Dodany: 06.05.2006 21:26|Autor: carrie
Carrie i (niedostępne) praskie tajemnice
Znów mnie tu długo nie było :( Czytałam dużo, bo - nie wiem, czy się chwaliłam - 5 minut od mieszkania mam bibliotekę publiczną z dużym zbiorem beletrystyki, z naciskiem na lektury rozrywkowe [mają całą polską Gabaldon i Evanovich! ;)]. Co prawda musiałam zapłacić kaucję, ale opłaca się. Tylko, niestety, wypożyczalnia zawiera książki dla dorosłych, dzieciom i młodzieży służy inna wypożyczalnia, w tym samym budynku nawet, ale trzeba drugą kaucję zapłacić. W ten sposób przed wyjazdem na wycieczkę do Pragi nie zdołałam przeczytać lektury obowiązkowej "Pan Samochodzik i praskie tajemnice". Nie wiem, czy dużo straciłam, bo im starsza jestem, tym mniej strawny jest dla mnie styl pisania Nienackiego - a tak go lubiłam w dzieciństwie...
A Praga, nawet bez pana Samochodzika, interesująca jest i zatłoczona okropnie ;)
Książki czytają mi się ostatnio szybko i jakoś tak, że po tygodniu nie potrafię sobie przypomnieć, co właściwie przeczytałam. Chyba, że mnie jakaś rozzłości [dość częste] albo wybitnie zachwyci [bardzo rzadkie], ewentualnie doprowadzi do płaczu ze wzruszenia [rzadkie] albo spadania z krzesła ze śmiechu [biały kruk].

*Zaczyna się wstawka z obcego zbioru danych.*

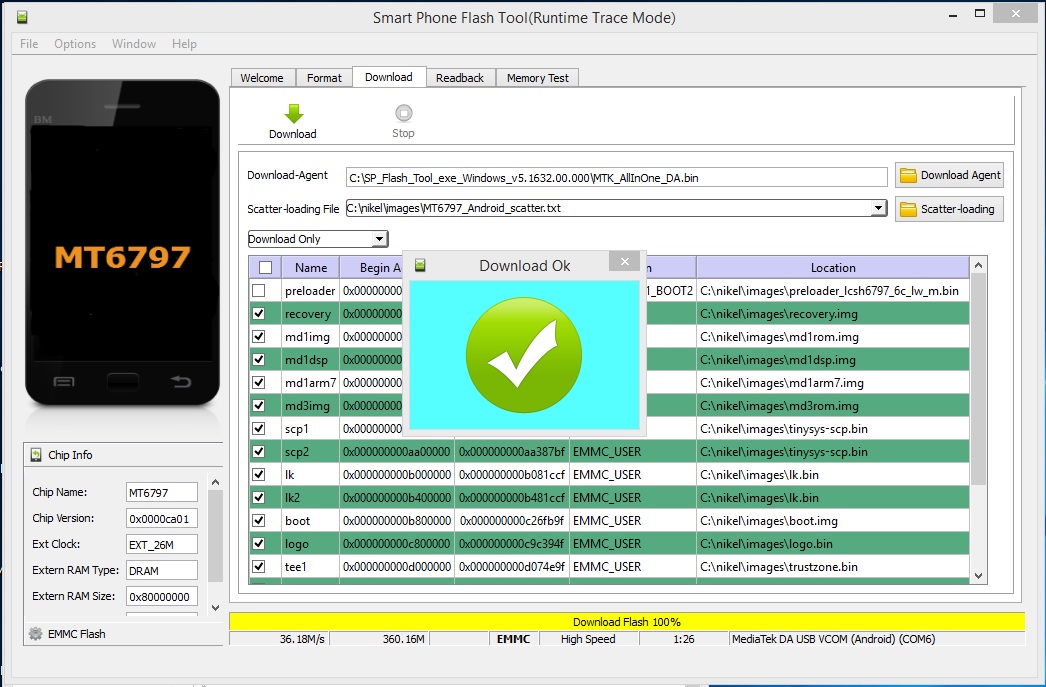1046x687 pixels.
Task: Expand the Scatter-loading File path dropdown
Action: point(877,208)
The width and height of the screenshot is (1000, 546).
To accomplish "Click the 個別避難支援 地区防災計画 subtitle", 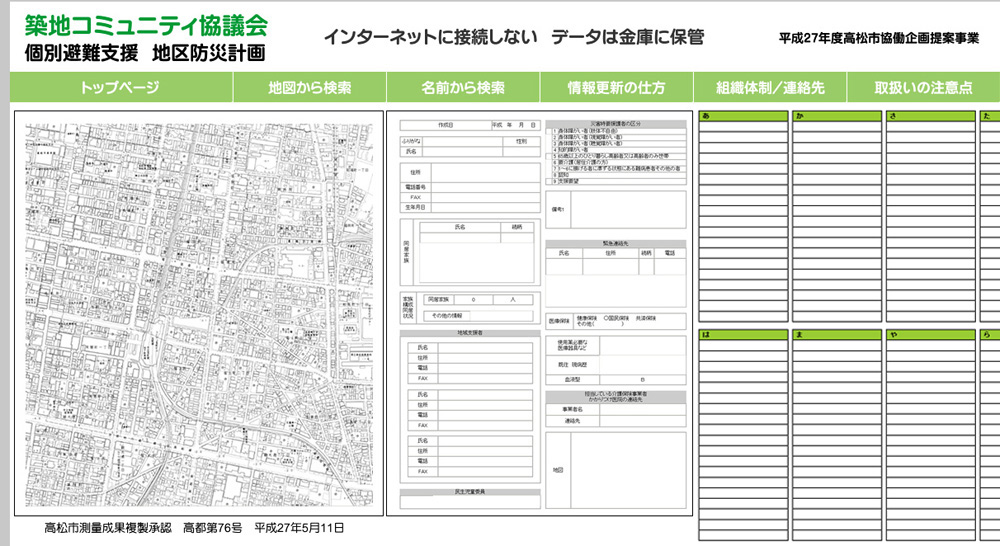I will (x=146, y=51).
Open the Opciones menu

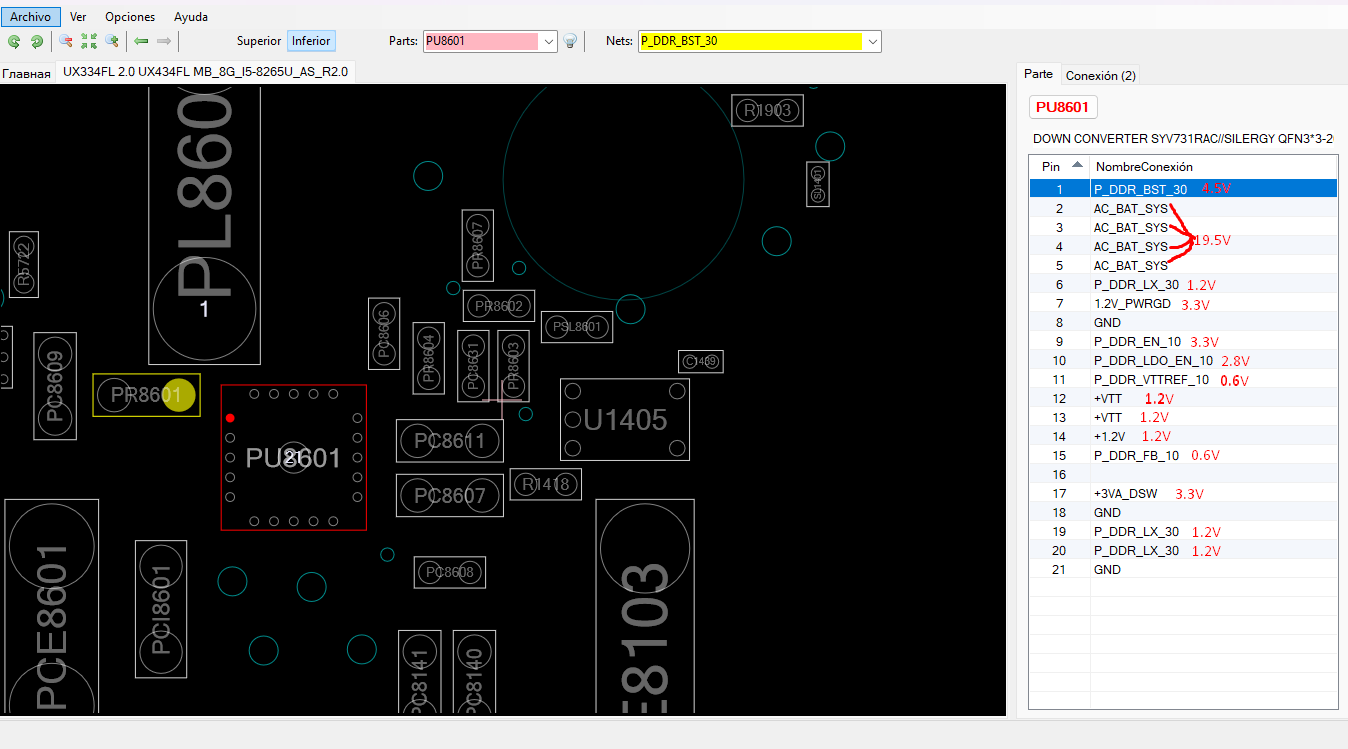[x=130, y=17]
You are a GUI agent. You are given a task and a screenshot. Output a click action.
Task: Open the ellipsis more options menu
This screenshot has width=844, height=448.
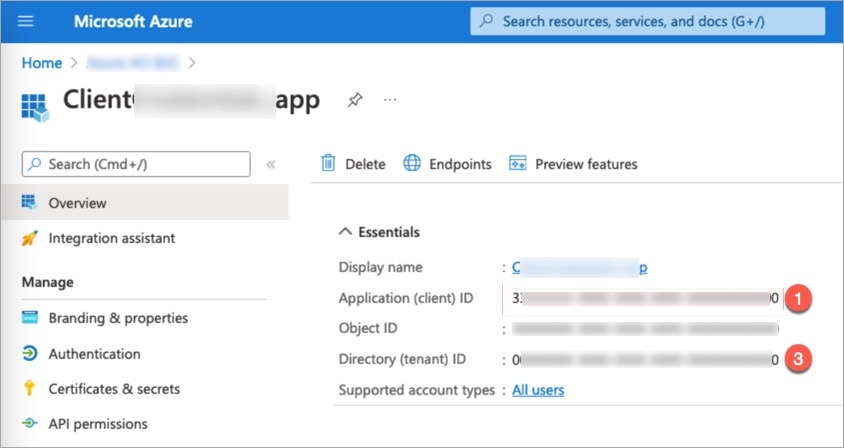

- "Pan raczy żartować, panie Feynman" - obiecałam się wypowiedzieć, zatem: bardzo przyjemna lektura. Jak na biografię, zdecydowanie zbyt zwięzła, ale za to nie nudna. Feynman opowiada nie tyle o swoim życiu, co o milionie różnych spraw, które go bawiły lub interesowały. Zachwycił mnie swoją pasją poznawania nowych rzeczy i dostrzeganiem interesujących rzeczy w każdej dziedzinie życia. Wydawałoby się, że człowiek z takim talentem w dziedzinie fizyki będzie się poświęcał tylko fizyce, ale gdzie tam: zajmował się tresurą mrówek, malarstwem, graniem na instrumentach [i występami w brazylijskim karnawale :)] i nie pamiętam, czym jeszcze. Świetne są jego komentarze, kiedy opowiada o czymś z zapałem i podsumowuje: "Coś niesamowitego!". I wyraża się tak o rzeczach, obok których 99% ludzi przeszłoby obojętnie, nie zauważając w nich niczego niezwykłego. Według mnie właśnie ta cecha świadczy o otwartym, wszechstronnym umyśle, a nie to, że potrafił stworzyć skomplikowaną teorię fizyczną [z tych jego zawodowych opowieści właściwie nic nie zrozumiałam ;>]. O swoim życiu prywatnym nie mówi prawie wcale, nie wiadomo, czy z powodu, że nie chce go upubliczniać, czy może uważał, że inne anegdotki są bardziej interesujące.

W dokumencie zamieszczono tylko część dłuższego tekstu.